Why did Parallels do this?

“As PCs become more AI-capable, we believe AI will soon be standard on every desktop,” said Prashant Ketkar, CTO at Parallels. “This shift challenges developers to update their applications to fully leverage AI-enabled PCs.

“That’s why we created the Parallels AI Package: to equip development teams, whether experts or beginners, with accessible AI models and code suggestions. This enables ISVs to build AI-enabled applications in minutes, significantly boosting productivity for every software development team using a Mac.”

What else has improved?

Parallels, now owned by Corel Corporation, might have put a lot of effort into support for the AI wave, but the company has also delivered additional features that should improve the experience of running Windows on a Mac.

One big change: you might experience up to 80% better performance while running legacy Windows apps using the Prism emulator on Arm.
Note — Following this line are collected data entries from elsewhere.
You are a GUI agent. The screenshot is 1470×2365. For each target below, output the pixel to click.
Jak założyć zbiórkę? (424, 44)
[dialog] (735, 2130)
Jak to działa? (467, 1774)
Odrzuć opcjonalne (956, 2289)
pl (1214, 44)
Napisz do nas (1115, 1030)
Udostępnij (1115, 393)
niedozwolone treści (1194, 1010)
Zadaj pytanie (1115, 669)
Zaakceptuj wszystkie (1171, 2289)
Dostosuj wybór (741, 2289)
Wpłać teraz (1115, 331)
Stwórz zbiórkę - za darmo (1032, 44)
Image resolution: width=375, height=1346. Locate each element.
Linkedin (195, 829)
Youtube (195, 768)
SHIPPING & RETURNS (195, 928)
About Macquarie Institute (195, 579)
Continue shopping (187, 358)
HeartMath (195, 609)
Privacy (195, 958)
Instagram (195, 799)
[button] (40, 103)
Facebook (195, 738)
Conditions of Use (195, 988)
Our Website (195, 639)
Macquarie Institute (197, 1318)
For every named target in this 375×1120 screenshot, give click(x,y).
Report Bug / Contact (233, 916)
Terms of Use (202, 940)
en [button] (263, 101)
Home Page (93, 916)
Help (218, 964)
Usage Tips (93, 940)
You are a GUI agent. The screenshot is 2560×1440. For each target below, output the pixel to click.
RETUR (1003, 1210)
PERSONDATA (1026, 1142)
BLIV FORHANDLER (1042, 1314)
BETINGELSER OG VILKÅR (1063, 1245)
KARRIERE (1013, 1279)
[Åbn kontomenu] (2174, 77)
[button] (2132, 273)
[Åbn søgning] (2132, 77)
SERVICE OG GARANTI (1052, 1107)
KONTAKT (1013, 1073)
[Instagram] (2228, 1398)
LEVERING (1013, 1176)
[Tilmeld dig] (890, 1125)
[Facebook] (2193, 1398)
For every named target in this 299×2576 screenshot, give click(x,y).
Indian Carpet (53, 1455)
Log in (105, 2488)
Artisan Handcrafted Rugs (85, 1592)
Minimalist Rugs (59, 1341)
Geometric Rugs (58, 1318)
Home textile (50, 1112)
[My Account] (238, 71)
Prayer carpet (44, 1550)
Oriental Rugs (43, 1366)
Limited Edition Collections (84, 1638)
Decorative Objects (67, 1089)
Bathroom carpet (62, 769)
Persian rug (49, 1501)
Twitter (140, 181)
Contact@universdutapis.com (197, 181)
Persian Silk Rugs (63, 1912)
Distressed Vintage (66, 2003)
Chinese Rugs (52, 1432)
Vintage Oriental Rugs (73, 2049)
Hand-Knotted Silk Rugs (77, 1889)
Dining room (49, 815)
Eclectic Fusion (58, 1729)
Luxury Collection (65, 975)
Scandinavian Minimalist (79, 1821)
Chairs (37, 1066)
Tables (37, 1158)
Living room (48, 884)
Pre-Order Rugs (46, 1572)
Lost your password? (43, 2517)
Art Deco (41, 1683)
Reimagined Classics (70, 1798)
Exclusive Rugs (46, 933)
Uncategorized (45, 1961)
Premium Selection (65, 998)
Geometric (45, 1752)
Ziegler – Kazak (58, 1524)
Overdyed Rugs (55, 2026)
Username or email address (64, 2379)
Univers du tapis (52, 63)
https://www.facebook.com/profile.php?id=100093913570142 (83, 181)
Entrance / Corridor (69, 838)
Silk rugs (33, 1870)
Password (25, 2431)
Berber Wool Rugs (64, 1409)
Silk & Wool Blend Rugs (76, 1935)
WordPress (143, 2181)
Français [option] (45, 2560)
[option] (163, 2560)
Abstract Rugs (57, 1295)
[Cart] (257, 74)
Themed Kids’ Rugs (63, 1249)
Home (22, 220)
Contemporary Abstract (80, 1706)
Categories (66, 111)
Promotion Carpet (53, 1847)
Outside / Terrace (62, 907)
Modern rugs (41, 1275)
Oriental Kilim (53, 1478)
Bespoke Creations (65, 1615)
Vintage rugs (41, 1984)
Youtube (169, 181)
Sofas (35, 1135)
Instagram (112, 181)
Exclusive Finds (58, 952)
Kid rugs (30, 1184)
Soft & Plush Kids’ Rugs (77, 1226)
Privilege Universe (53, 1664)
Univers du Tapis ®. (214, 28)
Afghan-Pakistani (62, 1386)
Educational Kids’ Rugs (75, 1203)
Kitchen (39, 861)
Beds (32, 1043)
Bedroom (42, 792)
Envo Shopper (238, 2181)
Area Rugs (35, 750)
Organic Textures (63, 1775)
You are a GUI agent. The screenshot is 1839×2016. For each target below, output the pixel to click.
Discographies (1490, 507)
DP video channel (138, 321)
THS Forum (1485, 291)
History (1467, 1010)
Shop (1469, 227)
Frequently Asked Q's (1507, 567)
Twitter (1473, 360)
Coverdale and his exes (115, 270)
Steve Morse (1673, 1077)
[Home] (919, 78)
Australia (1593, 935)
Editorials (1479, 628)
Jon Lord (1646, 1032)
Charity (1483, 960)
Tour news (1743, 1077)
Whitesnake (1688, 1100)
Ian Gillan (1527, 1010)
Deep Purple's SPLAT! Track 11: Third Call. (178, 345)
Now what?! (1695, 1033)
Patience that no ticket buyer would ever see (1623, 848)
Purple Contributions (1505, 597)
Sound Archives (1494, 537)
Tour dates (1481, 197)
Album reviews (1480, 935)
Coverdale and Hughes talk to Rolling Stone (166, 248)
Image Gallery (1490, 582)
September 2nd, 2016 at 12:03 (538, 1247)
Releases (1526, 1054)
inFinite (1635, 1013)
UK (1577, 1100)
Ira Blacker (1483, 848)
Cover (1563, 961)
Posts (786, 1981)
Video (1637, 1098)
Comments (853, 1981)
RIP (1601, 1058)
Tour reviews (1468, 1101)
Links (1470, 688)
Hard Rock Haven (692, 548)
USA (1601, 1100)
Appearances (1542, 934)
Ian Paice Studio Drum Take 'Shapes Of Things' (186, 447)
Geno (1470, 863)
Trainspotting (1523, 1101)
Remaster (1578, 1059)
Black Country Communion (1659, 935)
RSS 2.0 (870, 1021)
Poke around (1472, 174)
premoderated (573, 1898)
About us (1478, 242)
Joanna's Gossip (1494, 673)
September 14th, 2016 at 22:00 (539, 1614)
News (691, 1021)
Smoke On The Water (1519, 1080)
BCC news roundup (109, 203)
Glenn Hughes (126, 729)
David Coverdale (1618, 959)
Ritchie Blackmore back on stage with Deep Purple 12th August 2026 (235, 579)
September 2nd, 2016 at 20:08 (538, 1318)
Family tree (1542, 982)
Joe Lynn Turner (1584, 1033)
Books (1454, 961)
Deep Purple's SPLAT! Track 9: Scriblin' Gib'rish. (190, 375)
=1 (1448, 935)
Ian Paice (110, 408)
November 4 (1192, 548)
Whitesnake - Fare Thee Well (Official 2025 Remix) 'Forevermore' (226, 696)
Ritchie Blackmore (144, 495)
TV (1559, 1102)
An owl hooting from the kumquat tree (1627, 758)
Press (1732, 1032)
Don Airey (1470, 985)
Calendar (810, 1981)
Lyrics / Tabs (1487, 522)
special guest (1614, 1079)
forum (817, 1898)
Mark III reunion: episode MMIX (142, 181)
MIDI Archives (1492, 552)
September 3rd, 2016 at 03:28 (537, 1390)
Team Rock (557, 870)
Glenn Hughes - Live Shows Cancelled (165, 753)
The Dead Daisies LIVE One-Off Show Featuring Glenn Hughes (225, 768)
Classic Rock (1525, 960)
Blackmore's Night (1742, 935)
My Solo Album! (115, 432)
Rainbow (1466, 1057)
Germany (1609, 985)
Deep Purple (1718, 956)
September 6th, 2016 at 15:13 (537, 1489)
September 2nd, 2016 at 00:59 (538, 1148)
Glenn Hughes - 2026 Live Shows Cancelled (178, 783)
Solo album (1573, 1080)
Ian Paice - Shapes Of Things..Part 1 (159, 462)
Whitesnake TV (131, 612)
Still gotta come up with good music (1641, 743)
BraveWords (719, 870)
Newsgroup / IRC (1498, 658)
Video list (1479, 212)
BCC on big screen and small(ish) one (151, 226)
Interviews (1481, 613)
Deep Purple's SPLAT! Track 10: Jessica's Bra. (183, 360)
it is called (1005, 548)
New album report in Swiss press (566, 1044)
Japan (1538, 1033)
Another enhancement comes with a new shared folders technology, which makes it much easier to work across Mac and Windows files on apps. This feature also supports Linux virtual machines, which in combination with the power of Macs and the new AI toolkits from Parallels makes for a powerful DevOps machine. The Visual Studio Code extension lets you manage multiple machines, and even lets you access Microsoft Copilot when you do. 

The enterprise connection

Lots of people working with Windows on a Mac work at companies in which both platforms are used. For IT, this can raise challenges around licensing and deployment of operating system licenses.

For them, Parallels now offers a new enterprise portal that IT can use to manage virtual machines, licensing issues and more. To achieve this, Parallels built new tech to make it possible to deploy Parallels Desktop without resorting to complex scripts.

“These advancements mark a significant milestone in our ongoing commitment to improving the IT admin experience. With these new features, deploying Parallels Desktop across a network of Macs is simpler and more flexible than ever before,” the company said in a blog post.

You’ll also find GitHub Actions to transform CI/CD workflows. In a related move, the software has attained a SOC Type 2 report, which means it is undergoing regular aggressive tests to ensure it remains secure. 

Smart for business

I’ve been watching Parallels since it first appeared on the Mac, and I’m liking the direction in which the company is going. While it remains a solid option for consumers who just want to run a few Windows apps (including games) on their Mac, it is becoming a powerful adjunct for developers, enterprise pros, and (with version 20), a useful passport to enable AI development as well. This edition builds on the many enhancements introduced in 2023.

That’s not bad for something that costs from $99 to $149 per year (Windows licenses extra).